Could you update the rows below by replacing every "screenshot" with "screen capture" and leaving everything else as it is?
>> Begin Available records
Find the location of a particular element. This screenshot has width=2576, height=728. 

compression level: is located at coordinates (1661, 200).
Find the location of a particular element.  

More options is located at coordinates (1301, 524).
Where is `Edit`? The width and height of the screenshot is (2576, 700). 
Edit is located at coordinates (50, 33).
>> End Available records
■ Worked solution
Find the location of a particular element. This screen capture has width=2576, height=728. 

compression level: is located at coordinates (1661, 200).
Find the location of a particular element.  

More options is located at coordinates (1301, 524).
Where is `Edit`? The width and height of the screen capture is (2576, 700). 
Edit is located at coordinates (50, 33).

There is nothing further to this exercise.